8. Curry PowderClick thumbnail to view full-size
Curry powder is a blend of spices that contains coriander, cumin, fenugreek, mustard seeds, and turmeric. It has a distinctive yellow color. It is interesting to note that curry powder does not contain any curry leaves.
Curry powder is an essential ingredient in my kitchen. There are a few types of curry powder that you can find at Asian markets. Two commons types are meat curry powder (used for chicken and beef) and fish curry powder (used for fish and shrimp). Usually, I buy both because I love cooking chicken and fish curry at home.
When I make curry, my husband and I usually eat it with rice or naan bread. If we have leftovers, we save them in the fridge and eat them the next day for lunch or dinner. I find that the flavors deepen and get even tastier the next day.
9. Turmeric RootClick thumbnail to view full-size
Fresh turmeric root has a subtle, earthy taste, and it gives a vivid color to spice blends. It may also be dried and ground to a deep yellow powder that gives a nice color but only a slight hint of flavor. Sometimes, I use turmeric powder to coat chicken or fish before frying.
Turmeric root is one of the main ingredients when making chicken or beef satay paste. The flavor and color of turmeric will absorb into the meat and give it a perfect flavor.
Did you know that turmeric root has various health benefits? For example, turmeric is known to be an anti-inflammatory and pain reliever. It is also believed to improve digestion.
To keep turmeric root fresh, place it inside an airtight jar with cold water and keep it in the fridge. Make sure to change the water every two weeks.

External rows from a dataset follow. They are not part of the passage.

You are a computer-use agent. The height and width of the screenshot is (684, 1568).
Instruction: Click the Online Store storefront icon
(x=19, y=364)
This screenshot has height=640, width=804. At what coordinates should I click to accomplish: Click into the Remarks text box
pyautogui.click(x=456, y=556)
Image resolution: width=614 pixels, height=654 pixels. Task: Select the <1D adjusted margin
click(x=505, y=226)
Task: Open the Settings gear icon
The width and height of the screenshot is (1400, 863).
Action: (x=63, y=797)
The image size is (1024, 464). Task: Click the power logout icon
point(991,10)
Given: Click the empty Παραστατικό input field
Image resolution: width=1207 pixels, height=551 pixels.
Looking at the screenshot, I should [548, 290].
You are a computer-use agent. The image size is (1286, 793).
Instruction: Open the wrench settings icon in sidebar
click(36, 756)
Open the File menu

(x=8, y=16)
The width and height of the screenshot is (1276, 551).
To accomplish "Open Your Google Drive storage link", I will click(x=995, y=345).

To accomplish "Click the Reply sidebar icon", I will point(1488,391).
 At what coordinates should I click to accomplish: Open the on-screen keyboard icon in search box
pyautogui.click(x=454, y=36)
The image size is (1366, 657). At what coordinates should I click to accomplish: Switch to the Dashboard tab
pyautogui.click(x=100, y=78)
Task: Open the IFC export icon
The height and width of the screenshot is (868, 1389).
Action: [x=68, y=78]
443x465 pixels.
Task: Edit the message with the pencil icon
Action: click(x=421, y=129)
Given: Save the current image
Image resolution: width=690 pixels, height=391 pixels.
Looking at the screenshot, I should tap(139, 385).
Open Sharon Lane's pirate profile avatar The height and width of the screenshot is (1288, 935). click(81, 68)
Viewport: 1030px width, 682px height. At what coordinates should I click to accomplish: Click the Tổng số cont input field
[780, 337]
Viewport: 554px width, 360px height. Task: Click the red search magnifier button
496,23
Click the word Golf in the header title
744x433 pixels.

10. LemongrassClick thumbnail to view full-size
Woody and stringy, lemongrass is used throughout Southeast Asian cuisine, imparting a fragrant citrus flavor to dishes. Before using it, make sure to remove the pale yellowish-green, paper-like layer around the stalk. The essential part of lemongrass is the root end, which should be chopped, pounded, or crushed before being added into a spice blend, marinade, or curry. In Malay cooking, lemongrass is used in chicken rendang, satay, ayam percik, and many more dishes.
Lemongrass has many health benefits, as well. It may help to lower cholesterol, reduce fever, treat infections, reduce aches, and more.
To keep lemongrass, cut off the top and store in an airtight container filled with water. Keep in the fridge and make sure to change the water every two weeks.